SUPPLIED INFORMATION:
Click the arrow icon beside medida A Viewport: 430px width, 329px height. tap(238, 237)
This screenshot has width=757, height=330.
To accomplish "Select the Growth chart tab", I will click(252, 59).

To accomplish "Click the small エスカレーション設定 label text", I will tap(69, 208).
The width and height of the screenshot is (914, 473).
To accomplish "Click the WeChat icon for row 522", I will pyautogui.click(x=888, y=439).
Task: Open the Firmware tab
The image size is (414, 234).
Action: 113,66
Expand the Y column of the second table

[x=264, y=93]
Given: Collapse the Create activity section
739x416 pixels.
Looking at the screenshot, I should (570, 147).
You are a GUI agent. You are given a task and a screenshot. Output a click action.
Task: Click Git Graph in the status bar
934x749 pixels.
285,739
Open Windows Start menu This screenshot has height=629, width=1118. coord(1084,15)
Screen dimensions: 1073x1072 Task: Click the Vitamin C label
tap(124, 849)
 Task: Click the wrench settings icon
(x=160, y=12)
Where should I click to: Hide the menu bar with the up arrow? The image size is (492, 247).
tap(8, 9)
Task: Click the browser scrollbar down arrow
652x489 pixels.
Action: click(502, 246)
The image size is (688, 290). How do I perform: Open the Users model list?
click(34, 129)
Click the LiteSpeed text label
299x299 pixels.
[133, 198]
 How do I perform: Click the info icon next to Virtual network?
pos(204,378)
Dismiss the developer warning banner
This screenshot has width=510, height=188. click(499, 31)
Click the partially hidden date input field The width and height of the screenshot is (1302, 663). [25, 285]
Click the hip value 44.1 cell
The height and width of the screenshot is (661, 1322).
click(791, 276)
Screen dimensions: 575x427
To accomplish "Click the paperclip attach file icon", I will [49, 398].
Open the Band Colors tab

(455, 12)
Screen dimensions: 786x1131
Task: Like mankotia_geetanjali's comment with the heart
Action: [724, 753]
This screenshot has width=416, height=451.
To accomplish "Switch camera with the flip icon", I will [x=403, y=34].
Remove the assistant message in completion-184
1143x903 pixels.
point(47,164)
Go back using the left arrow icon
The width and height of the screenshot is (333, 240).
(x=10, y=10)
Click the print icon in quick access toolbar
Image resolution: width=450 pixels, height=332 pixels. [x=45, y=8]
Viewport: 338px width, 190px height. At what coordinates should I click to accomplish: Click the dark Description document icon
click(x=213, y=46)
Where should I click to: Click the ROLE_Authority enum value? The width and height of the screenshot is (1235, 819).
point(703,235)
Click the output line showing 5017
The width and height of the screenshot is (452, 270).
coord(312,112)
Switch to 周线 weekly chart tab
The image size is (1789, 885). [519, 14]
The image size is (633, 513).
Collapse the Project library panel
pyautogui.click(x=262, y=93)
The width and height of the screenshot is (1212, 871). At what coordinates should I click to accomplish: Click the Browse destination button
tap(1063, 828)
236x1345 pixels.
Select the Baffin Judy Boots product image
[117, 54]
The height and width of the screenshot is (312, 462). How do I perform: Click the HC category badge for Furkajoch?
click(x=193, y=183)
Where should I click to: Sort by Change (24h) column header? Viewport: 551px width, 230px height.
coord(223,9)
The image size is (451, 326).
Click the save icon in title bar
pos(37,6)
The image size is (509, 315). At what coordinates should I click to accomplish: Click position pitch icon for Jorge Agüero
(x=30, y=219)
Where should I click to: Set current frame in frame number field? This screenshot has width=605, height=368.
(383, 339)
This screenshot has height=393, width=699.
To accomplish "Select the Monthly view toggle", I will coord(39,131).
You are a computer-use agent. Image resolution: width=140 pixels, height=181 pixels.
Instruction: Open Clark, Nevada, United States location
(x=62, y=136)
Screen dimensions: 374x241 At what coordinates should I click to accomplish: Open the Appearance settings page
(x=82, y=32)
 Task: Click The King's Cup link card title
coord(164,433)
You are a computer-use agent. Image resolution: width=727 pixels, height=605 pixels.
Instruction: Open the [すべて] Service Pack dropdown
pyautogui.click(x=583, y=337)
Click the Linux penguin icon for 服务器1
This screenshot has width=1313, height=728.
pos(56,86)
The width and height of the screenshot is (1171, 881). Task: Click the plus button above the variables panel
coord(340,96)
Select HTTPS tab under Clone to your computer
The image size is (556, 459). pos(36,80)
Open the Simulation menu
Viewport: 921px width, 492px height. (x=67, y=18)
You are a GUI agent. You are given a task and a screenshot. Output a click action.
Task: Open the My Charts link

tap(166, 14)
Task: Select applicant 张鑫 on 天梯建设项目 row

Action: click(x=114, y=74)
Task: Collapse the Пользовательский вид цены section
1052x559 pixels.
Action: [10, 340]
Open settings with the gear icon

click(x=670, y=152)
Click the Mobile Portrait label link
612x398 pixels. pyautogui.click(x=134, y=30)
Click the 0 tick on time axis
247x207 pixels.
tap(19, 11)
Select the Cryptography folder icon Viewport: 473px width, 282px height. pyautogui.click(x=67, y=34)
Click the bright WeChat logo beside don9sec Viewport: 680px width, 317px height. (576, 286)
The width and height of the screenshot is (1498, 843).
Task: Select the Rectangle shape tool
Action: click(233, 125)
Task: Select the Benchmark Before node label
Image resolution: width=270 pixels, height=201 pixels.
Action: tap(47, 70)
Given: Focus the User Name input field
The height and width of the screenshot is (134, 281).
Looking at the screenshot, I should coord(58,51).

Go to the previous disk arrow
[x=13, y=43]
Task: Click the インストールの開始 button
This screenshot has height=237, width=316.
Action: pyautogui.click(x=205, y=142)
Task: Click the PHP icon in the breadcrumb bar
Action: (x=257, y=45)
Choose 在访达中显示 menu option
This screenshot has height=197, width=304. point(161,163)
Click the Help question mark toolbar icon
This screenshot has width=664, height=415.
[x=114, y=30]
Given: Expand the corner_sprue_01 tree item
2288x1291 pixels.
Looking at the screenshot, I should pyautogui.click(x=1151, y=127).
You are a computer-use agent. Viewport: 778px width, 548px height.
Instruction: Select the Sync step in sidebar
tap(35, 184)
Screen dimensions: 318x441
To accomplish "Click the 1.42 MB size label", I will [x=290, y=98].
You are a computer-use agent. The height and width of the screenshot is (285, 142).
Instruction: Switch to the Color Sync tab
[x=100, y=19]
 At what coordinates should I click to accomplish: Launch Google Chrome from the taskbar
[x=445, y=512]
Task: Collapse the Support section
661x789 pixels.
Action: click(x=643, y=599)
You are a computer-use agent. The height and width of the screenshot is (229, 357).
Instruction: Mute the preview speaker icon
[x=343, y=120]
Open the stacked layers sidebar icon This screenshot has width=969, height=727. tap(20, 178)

WHAT YOU ARE ASKED TO DO:
Find each line in the data above that contains the word "link" and copy all of those lines.

OUTPUT OF THE TASK:
 Task: Click The King's Cup link card title
Task: Open the My Charts link
Click the Mobile Portrait label link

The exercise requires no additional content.